Upon first setup of DSS Hadoop integration, two HDFS connections are defined: “hdfs_root” for read-only access to the entire HDFS filesystem, “hdfs_managed” to store DSS-generated datasets. You can edit these default connections, in particular their HDFS root path and default Hive database name, to match your installation. You can delete them or define additional ones as needed.

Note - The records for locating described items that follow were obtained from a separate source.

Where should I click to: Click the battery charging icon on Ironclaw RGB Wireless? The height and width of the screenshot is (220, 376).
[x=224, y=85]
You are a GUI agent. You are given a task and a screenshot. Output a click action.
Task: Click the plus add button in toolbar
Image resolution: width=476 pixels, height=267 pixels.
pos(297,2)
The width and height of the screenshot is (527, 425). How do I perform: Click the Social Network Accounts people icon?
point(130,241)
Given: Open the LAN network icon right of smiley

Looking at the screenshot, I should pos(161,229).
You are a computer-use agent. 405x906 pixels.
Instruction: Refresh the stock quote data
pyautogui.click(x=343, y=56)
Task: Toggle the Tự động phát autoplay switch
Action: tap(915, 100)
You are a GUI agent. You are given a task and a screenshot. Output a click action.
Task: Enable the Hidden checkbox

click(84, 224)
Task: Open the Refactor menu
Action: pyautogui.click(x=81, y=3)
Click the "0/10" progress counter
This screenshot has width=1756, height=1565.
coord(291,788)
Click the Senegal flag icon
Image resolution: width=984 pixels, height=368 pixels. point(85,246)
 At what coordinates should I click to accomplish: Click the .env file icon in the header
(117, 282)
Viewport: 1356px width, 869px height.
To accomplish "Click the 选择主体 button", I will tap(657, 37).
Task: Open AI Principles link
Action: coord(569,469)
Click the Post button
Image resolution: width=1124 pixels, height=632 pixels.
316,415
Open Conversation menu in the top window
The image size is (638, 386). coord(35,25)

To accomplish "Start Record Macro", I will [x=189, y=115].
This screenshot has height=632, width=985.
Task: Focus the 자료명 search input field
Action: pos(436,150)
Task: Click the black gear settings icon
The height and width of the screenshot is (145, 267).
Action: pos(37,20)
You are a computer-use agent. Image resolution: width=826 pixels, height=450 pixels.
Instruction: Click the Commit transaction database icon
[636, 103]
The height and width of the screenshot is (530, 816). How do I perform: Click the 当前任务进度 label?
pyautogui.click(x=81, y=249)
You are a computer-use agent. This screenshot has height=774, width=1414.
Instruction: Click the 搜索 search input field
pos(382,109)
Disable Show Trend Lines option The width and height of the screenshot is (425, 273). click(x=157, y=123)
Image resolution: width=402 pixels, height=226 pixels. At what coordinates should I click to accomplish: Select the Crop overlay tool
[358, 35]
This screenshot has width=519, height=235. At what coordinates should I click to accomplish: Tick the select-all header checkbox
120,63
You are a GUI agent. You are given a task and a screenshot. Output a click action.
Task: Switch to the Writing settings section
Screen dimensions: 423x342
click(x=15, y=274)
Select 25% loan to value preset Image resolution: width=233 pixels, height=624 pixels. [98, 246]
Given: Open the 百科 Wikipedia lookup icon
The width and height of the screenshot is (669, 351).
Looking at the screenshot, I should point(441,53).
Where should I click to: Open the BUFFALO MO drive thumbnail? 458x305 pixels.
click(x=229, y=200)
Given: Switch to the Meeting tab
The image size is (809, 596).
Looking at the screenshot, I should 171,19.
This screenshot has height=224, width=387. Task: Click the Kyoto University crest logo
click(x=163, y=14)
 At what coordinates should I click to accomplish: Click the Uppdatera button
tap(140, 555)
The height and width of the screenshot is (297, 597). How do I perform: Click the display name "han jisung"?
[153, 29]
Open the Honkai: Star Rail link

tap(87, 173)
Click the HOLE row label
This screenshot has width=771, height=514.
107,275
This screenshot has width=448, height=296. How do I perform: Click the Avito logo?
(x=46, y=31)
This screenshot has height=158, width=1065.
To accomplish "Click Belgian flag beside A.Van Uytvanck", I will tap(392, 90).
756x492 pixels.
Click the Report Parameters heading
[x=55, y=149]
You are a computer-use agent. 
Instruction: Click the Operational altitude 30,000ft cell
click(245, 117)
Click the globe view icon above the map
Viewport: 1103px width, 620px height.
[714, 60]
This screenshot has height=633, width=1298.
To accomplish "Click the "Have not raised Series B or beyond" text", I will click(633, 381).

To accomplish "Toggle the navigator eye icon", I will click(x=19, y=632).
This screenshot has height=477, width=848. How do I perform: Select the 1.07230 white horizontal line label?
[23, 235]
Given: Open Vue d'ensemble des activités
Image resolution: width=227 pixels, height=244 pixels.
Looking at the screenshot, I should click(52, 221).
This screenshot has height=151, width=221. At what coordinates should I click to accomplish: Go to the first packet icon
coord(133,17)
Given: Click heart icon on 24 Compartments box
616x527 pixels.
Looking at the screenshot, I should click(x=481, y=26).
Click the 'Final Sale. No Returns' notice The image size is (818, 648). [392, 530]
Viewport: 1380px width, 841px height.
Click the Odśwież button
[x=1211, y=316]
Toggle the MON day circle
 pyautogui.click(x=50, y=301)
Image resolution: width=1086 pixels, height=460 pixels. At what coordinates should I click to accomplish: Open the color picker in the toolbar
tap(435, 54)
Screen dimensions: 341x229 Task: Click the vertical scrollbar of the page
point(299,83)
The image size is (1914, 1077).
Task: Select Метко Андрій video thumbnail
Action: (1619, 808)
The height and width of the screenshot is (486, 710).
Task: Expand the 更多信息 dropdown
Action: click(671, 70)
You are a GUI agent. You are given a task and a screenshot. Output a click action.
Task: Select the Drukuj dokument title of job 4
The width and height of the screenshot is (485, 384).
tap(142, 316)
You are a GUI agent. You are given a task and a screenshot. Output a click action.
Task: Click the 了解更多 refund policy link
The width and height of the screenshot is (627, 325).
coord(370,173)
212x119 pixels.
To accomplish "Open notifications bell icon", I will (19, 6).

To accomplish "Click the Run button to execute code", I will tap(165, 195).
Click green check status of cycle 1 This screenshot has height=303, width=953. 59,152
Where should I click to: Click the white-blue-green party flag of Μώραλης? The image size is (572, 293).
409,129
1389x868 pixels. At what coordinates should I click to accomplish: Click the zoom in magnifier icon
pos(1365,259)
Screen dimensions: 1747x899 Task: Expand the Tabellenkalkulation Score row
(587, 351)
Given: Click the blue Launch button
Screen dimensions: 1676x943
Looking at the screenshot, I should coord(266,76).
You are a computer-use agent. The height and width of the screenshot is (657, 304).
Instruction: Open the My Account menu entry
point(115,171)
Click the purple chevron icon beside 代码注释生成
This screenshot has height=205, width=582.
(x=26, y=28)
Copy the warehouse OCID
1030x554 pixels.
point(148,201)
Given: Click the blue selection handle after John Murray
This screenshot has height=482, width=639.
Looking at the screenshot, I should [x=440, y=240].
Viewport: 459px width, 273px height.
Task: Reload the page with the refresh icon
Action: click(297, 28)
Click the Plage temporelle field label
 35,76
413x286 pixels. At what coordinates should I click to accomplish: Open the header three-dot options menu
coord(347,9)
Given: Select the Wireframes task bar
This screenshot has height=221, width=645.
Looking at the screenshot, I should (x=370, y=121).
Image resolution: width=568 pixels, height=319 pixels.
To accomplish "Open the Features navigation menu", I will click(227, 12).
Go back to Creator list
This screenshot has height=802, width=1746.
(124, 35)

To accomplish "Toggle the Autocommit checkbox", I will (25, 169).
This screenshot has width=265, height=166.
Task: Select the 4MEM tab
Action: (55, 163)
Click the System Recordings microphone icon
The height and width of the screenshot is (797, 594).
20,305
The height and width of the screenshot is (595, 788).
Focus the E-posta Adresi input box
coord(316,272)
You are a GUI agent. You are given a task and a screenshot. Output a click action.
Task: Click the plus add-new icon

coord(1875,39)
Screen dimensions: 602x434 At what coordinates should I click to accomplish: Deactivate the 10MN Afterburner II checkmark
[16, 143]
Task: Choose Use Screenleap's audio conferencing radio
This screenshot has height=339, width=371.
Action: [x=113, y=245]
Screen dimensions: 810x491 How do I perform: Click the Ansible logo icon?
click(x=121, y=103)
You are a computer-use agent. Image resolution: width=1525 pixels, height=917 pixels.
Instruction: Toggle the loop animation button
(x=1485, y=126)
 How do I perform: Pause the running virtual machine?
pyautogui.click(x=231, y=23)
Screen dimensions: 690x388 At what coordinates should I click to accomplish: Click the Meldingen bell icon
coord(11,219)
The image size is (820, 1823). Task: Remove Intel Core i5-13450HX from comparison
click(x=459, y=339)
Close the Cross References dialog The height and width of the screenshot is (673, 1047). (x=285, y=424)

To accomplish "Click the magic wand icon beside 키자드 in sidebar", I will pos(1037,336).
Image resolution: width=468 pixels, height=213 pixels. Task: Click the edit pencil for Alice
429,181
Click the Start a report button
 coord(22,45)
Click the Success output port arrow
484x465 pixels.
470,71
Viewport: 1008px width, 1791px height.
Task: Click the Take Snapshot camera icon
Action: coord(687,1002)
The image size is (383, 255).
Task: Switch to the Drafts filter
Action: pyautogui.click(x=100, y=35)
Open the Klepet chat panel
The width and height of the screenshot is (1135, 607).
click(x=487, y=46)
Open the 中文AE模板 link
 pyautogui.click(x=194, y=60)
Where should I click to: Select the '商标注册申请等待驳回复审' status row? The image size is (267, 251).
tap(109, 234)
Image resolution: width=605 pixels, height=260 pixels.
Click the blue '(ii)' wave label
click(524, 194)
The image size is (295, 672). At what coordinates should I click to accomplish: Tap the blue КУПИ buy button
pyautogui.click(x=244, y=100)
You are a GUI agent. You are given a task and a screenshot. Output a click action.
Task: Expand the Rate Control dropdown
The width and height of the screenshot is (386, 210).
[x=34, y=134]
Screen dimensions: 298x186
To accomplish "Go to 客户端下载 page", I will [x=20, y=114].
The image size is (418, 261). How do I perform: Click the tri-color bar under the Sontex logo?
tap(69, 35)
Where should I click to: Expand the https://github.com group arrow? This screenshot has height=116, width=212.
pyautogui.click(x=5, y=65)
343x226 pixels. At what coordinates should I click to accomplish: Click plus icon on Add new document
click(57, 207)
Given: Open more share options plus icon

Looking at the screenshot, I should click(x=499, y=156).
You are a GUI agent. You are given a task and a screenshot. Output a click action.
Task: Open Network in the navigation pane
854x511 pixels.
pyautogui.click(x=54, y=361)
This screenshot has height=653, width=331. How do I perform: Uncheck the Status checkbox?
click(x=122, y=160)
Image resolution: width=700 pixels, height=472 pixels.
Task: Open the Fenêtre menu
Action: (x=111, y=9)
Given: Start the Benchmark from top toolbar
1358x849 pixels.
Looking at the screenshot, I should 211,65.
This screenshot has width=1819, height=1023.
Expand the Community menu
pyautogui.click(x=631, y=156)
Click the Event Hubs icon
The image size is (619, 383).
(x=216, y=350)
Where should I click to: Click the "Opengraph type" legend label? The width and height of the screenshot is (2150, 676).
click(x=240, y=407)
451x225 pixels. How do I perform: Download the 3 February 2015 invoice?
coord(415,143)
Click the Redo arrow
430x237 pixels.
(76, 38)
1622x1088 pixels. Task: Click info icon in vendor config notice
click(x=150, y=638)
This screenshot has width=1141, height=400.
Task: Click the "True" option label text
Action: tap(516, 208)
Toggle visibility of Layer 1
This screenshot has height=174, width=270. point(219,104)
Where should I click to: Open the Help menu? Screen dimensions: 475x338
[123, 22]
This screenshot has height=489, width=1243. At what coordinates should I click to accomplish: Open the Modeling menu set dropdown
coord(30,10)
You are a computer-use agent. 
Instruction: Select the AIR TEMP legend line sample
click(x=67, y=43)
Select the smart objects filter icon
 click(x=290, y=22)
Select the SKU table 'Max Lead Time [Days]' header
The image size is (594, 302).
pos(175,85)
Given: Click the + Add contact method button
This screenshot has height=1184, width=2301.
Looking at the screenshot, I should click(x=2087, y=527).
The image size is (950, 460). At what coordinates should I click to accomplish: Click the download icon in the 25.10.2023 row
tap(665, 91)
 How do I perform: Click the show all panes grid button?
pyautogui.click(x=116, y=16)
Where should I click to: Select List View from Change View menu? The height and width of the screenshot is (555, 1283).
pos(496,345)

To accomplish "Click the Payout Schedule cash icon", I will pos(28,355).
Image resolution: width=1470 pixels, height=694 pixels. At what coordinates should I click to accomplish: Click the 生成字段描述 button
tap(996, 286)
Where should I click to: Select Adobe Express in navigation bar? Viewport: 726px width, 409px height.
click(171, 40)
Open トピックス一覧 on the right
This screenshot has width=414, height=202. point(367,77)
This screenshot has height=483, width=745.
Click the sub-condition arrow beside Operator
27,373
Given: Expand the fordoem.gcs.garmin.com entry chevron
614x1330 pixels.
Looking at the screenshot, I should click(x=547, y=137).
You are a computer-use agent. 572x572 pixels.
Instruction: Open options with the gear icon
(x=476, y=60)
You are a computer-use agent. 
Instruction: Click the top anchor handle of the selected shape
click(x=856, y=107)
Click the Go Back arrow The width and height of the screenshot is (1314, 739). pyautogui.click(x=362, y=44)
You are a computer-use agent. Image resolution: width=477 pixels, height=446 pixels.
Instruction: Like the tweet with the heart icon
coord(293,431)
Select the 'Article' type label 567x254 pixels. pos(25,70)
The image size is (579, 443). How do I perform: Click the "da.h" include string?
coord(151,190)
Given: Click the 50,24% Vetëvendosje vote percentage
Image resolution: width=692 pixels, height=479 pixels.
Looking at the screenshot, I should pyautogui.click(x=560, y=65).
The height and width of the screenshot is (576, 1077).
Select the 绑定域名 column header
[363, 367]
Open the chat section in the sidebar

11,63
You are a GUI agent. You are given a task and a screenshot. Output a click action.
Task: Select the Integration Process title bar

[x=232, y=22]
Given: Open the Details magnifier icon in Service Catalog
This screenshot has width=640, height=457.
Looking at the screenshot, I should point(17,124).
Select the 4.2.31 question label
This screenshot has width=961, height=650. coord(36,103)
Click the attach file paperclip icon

For more information, see Hadoop filesystems connections (HDFS, S3, EMRFS, WASB, ADLS, GS)

Standalone Hadoop integration

If you do not have a Hadoop cluster but want to set up a standalone hadoop integration, you can download the provided dataiku-dss-hadoop-standalone-libs-generic-hadoop3 binary from your usual Dataiku DSS download site. You can then run the standalone hadoop integration:

./bin/dss stop
./bin/dssadmin install-hadoop-integration -standalone generic-hadoop3 -standaloneArchive /PATH/TO/dataiku-dss-hadoop3-standalone-libs-generic...tar.gz
./bin/dss start

Configure Hive connectivity

For DSS to be able to read and write Hive table definitions, you must setup the host of your HiveServer2.

Go to Administration > Settings > Hive, enter the host name of your HiveServer2, and save settings.

For more information, see Hive

If you want to run Hive recipes using “Hive CLI” mode, you also need a properly configured “hive” command line client for the DSS user account.

Configure Impala connectivity

If your Hadoop cluster has Impala, you need to configure the impalad hosts.

Go to Administration > Settings > Impala, enable Impala, enter the list of Impala servers (if none is set, then the localhost will be used), and save settings.

For more information, see Impala.

Secure Hadoop connectivity

Connecting to secure Hadoop clusters requires additional configuration steps described in Connecting to secure clusters.